RECORDS FOR THE TASK:
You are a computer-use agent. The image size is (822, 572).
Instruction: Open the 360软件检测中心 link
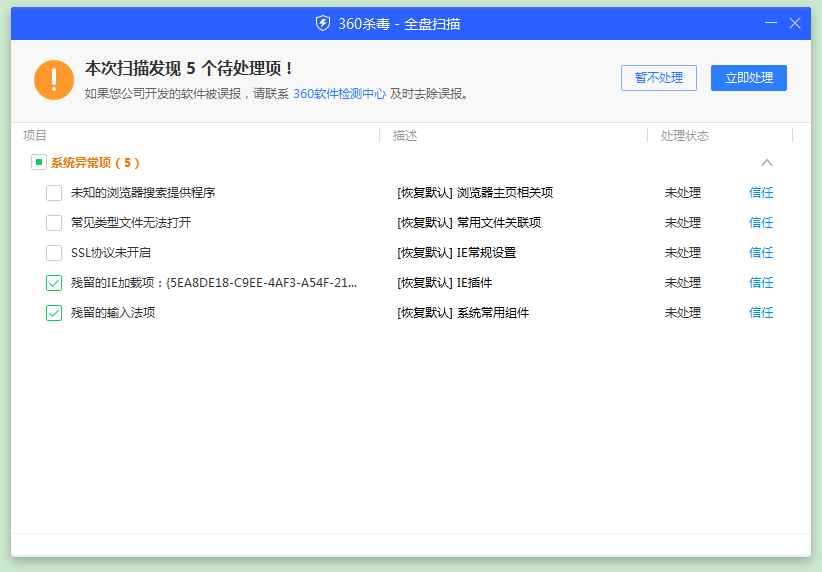[339, 94]
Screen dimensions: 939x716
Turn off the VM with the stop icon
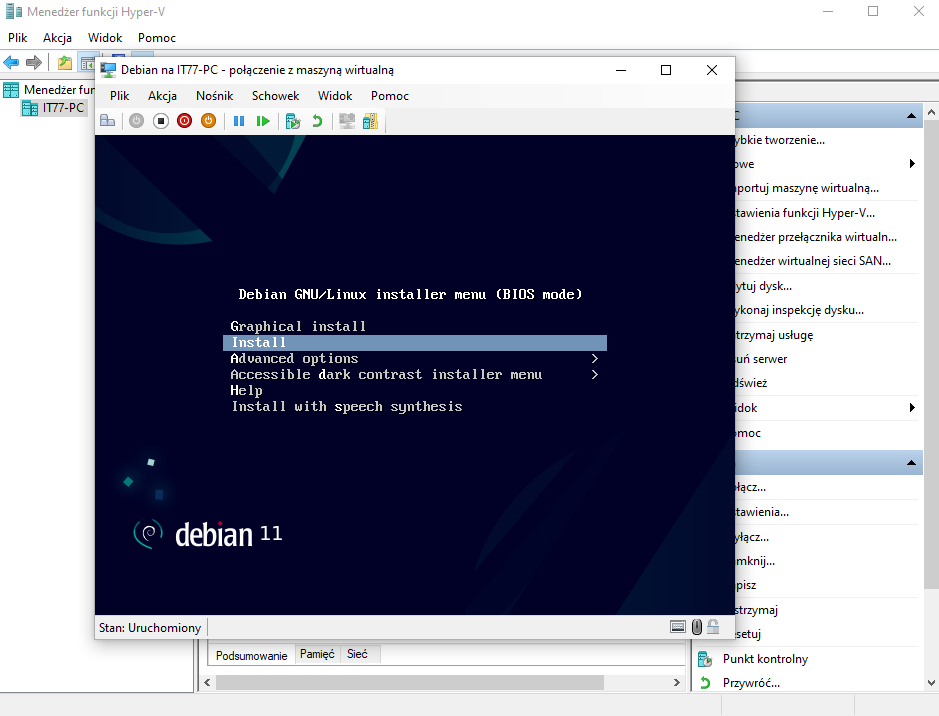(160, 121)
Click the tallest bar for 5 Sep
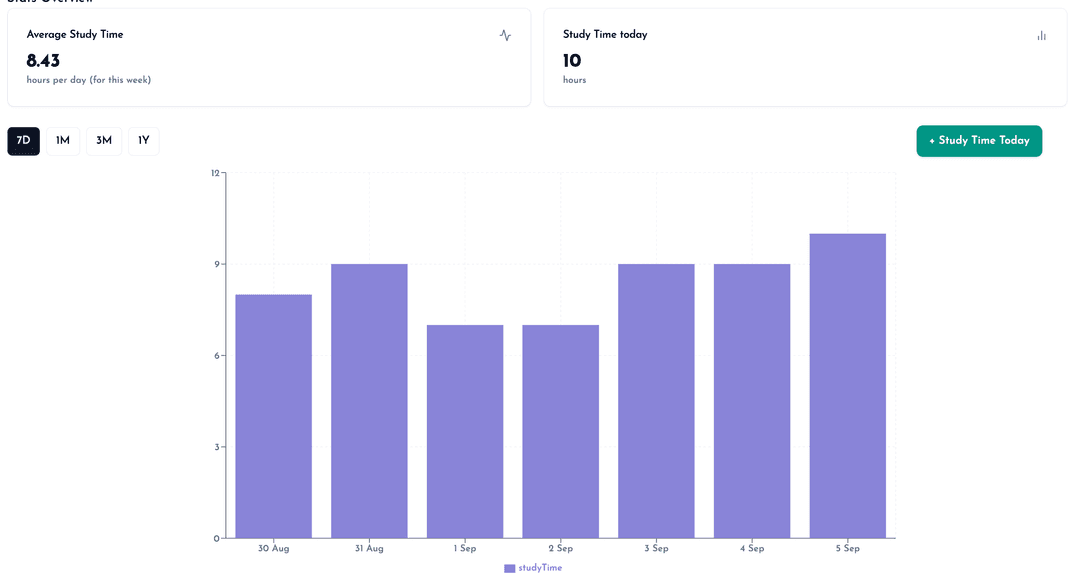The width and height of the screenshot is (1080, 583). 847,385
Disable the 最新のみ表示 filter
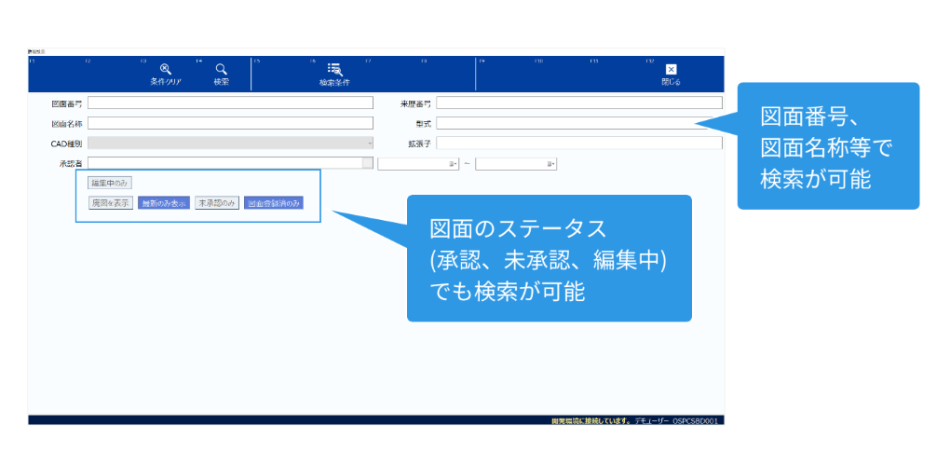This screenshot has width=950, height=466. (x=163, y=202)
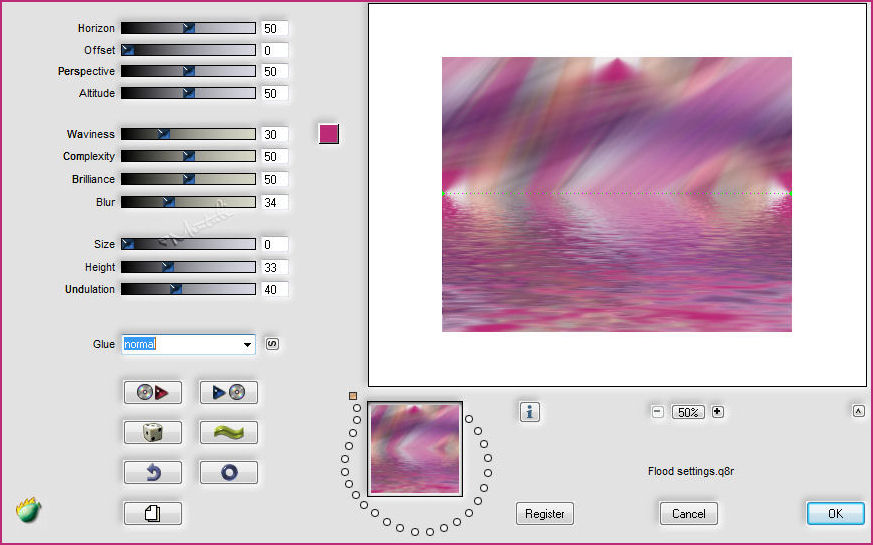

EXERCISE REQUIREMENTS:
From the material above, write out exactly the lines from the line with "Turn off the VM with the stop icon" through the closing line, inclusive, and no pictures.

SOLUTION TO THIS PROBLEM:
Turn off the VM with the stop icon
(160, 121)
Click the tallest bar for 5 Sep
The width and height of the screenshot is (1080, 583). 847,385
Disable the 最新のみ表示 filter
This screenshot has width=950, height=466. (x=163, y=202)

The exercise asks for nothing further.